"Life is about not knowing, having to change, taking the moment and making the best of it, without knowing what's going to happen next. Delicious Ambiguity." ~ Gilda Radner

Thursday, January 01, 2009

HAPPY NEW YEAR! AND PLEASE PASS THE LIGHT SOY MILK

After a rousing New Year's Eve spent sleeping, I have greeted 2009 with my usual list of self-improvement goals.

In fact,  I just returned from Wal-Mart where I stocked up on yogurt, Weight Watchers frozen entrees, bottled water, Special K, light soy milk...yes, my "look like Jennifer Aniston by June" wedding diet has officially begun. ( I used to want to return to looking like Meg Ryan, but since she had her facelift/botox injections, or whatever weird things she had done to her face, I'm steering clear of her.)

Also, to ring in the new year, I toyed with the idea of buying one of those dry erase calendars for the kitchen in a resolute attempt to organize the fam... and then thought better of it. Why start now? Bought a journal instead...a food journal it will be...

_MATERIAL PROVIDED_:
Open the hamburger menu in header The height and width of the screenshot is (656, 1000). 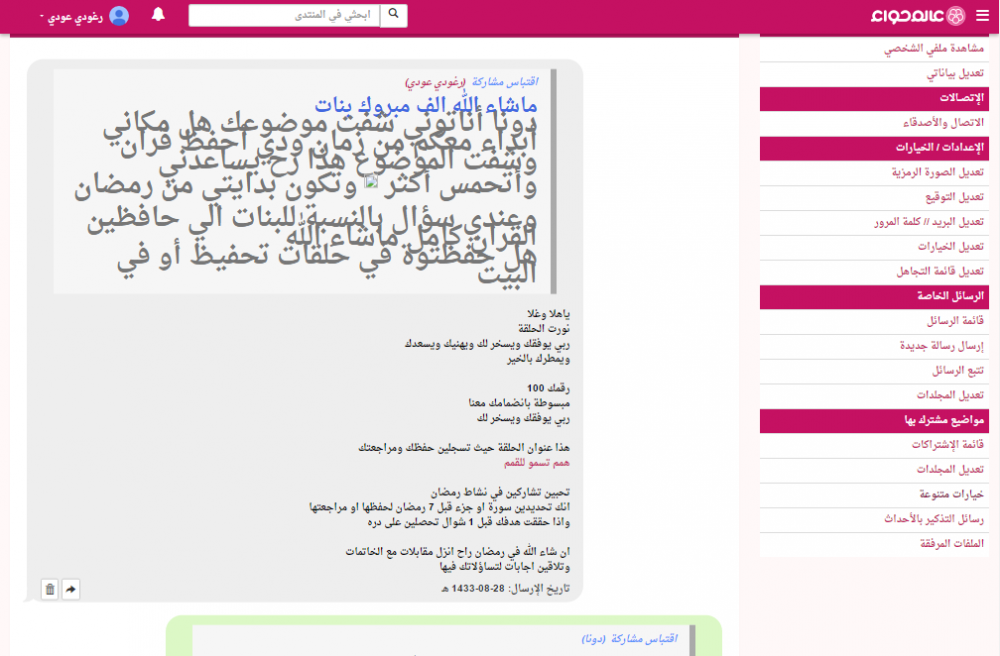pyautogui.click(x=982, y=15)
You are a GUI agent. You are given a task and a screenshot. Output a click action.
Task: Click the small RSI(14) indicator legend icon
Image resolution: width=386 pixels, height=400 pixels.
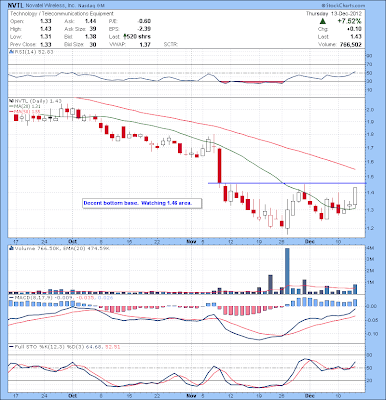tap(11, 52)
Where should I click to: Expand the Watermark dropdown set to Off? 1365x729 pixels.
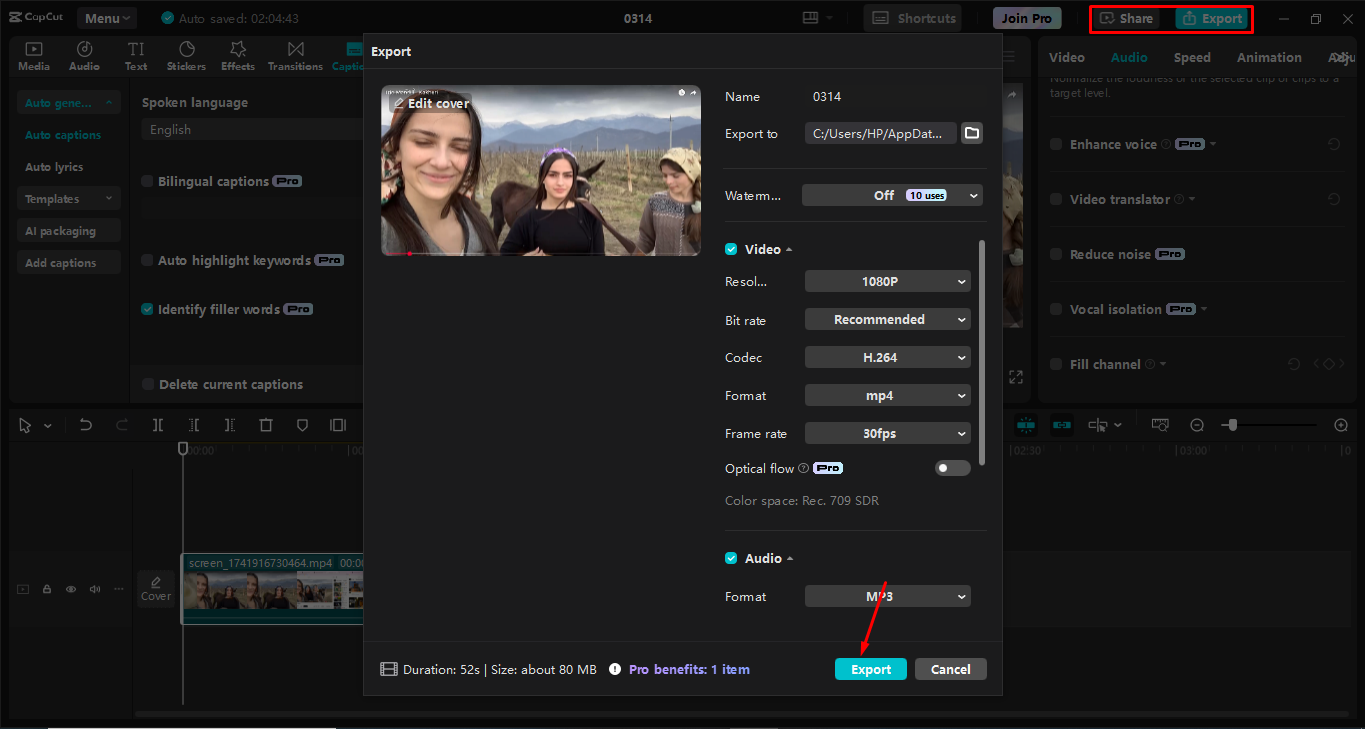891,195
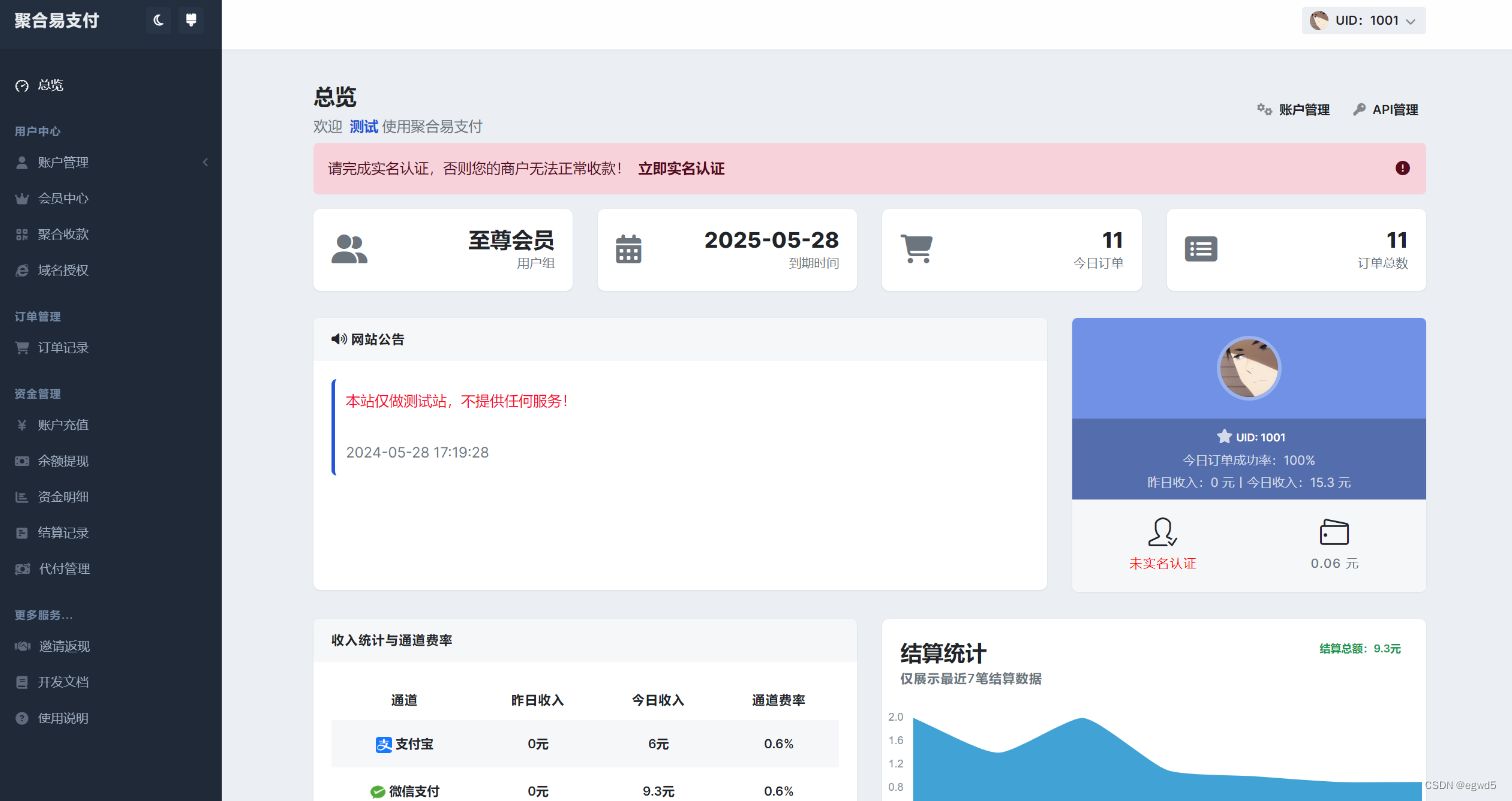Open the 开发文档 menu entry
Image resolution: width=1512 pixels, height=801 pixels.
pyautogui.click(x=63, y=682)
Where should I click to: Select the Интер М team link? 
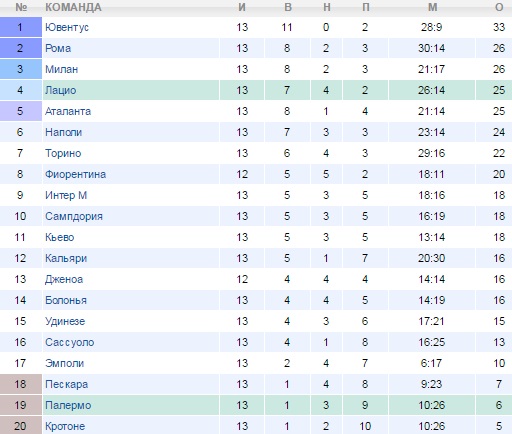(66, 195)
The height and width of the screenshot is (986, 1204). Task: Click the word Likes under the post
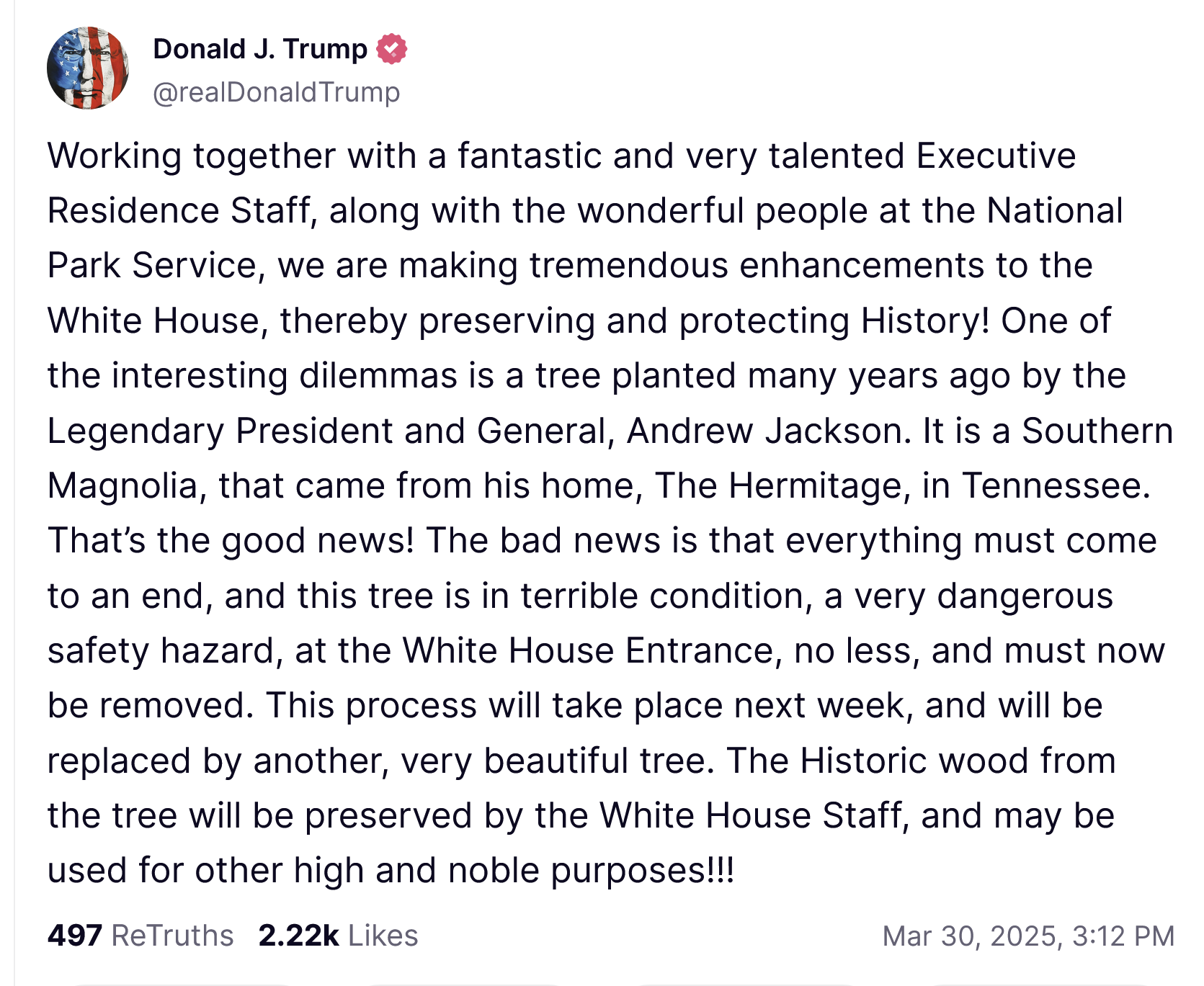[383, 936]
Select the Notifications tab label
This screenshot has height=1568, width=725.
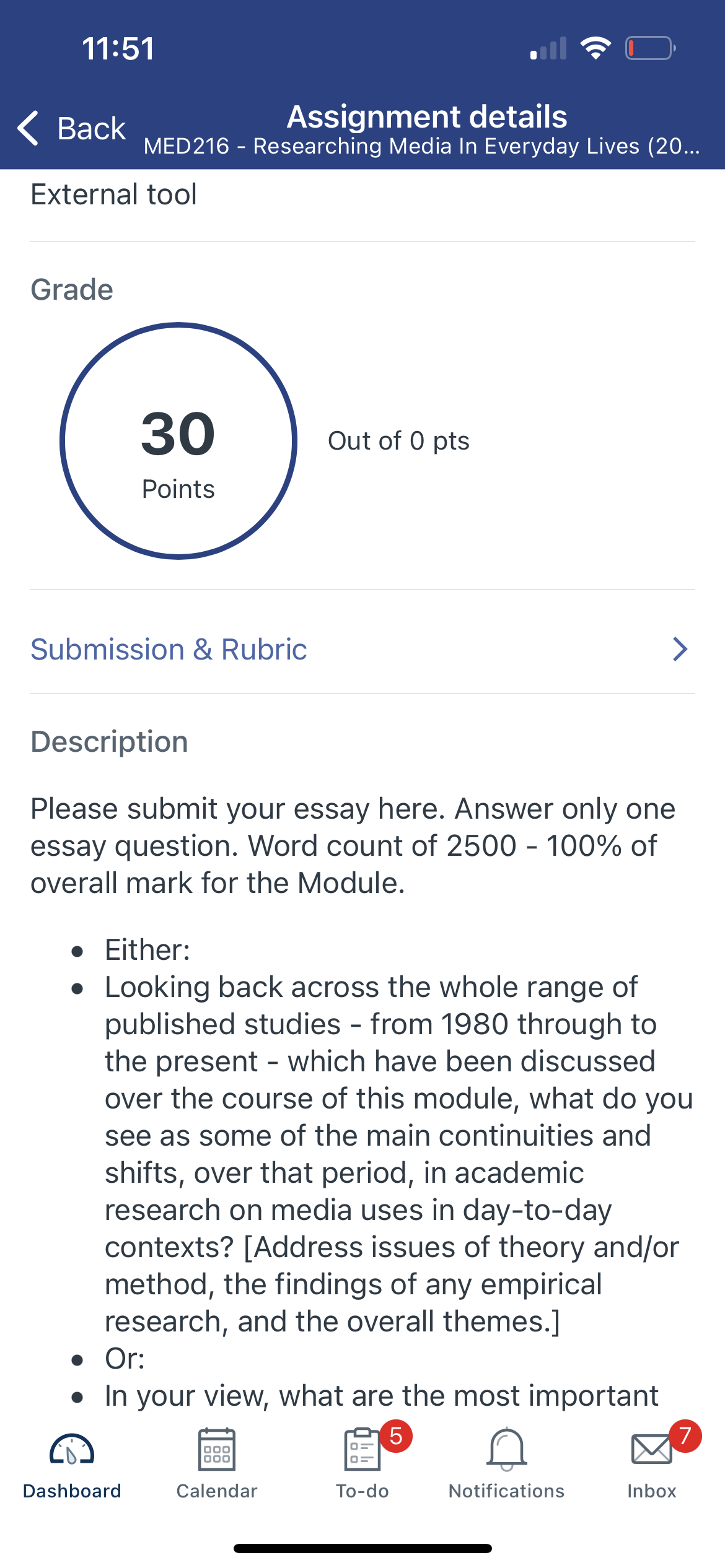pos(507,1491)
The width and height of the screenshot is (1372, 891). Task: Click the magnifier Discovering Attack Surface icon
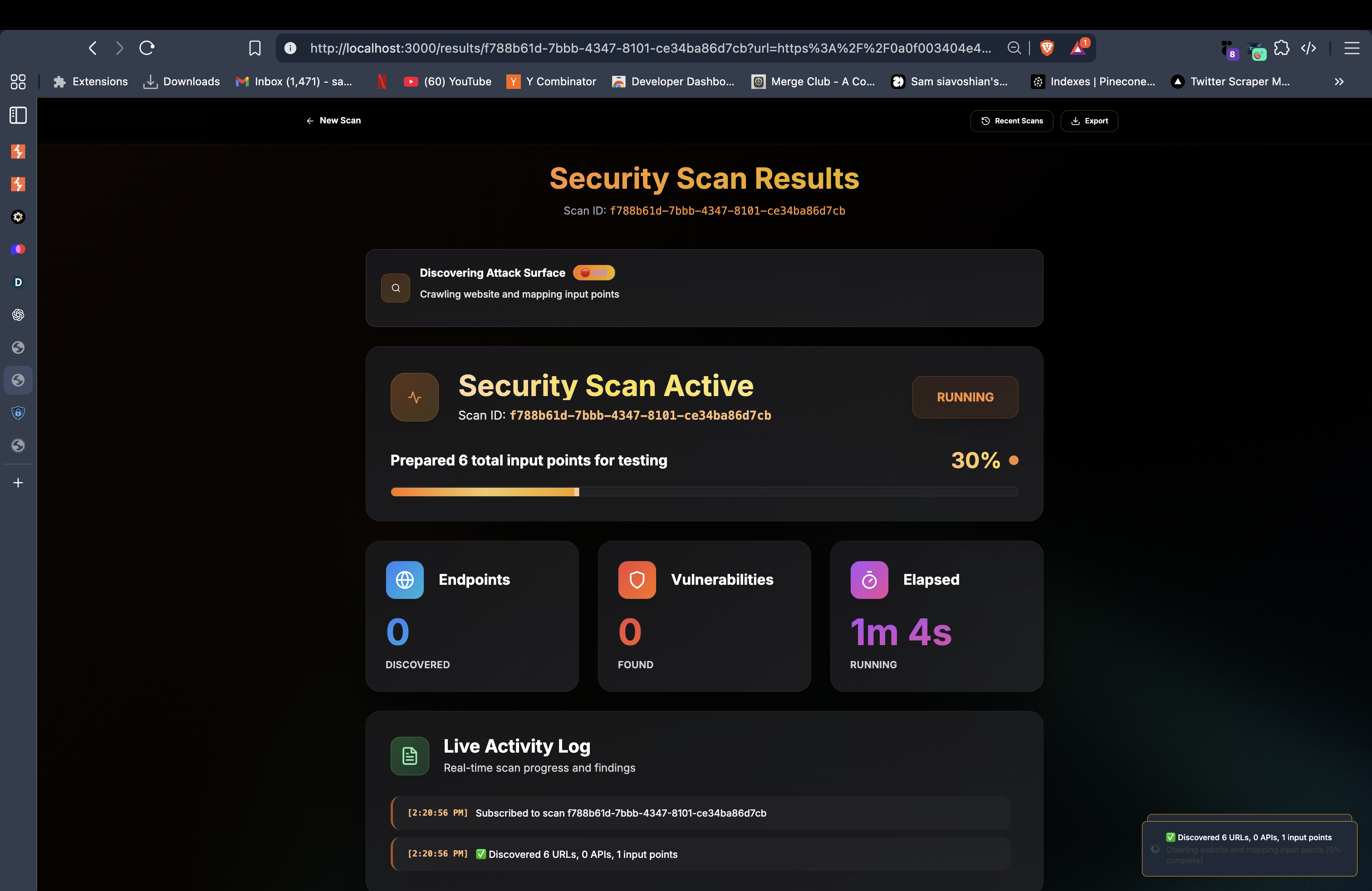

_WHAT YOU WILL DO_:
- a) Rewrite the listing, starting at the line containing "Where should I click to: Select" and ending at the line containing "pos(507,1491)", with the requests kept and every coordinate in the answers lowered by 127. Leave the pictures out.
- b) Continue the New Year's diet blog post from the point where it stops.
The blog post and the listing come from separate, unrelated sources.

_EXERCISE ANSWERS_:
- a)
Where should I click to: Select the Интер М team link? 
(-61, 68)
The height and width of the screenshot is (986, 1204). Task: Click the word Likes under the post
[256, 809]
Select the Notifications tab label
This screenshot has height=1568, width=725.
pos(380,1364)

- b)
I also bought one of those expandable files to organize bills and other important papers.

A new year, a clean slate. Another chance to better myself.

This is the year I take control of my life.

Hey, don't snicker.  I know I've vowed to do that for the past, oh, gazillion years. But this time I mean it, damn it!  

And I need to give up swearing...again.

I gave up soap operas for Lent when Daniel was just a pup, and I gave up swearing soon after. But then I wound up back in the newspaper biz several years back and voila!  Swearing reared its ugly head once more. I actually got reprimanded at work last year for swearing, using the "s" word...that was a humbling experience...

Now I mutter "Shittake mushrooms" when I am stressed at work -- but I'm not fooling anybody...

Anyway...I exercised this morning with Leslie Sansone...swollen bruised  toe and all.  It about killed me. But I kept on.

And I just enjoyed a cup of light soy milk...

Shittake mushrooms, I've got my work cut out for me....

But Michael, Linda, if you are reading this...please know that my earlier blog decrying my figure and my lack of enthusiasm for getting in shape yet again was in no way a suggestion that I would even remotely entertain the idea of not showing up for the wedding if I don't look like Jen by the time I hop on that plane.

I'll be there! With bells on! Unless you prefer I leave my bells at home...ba-da-bump.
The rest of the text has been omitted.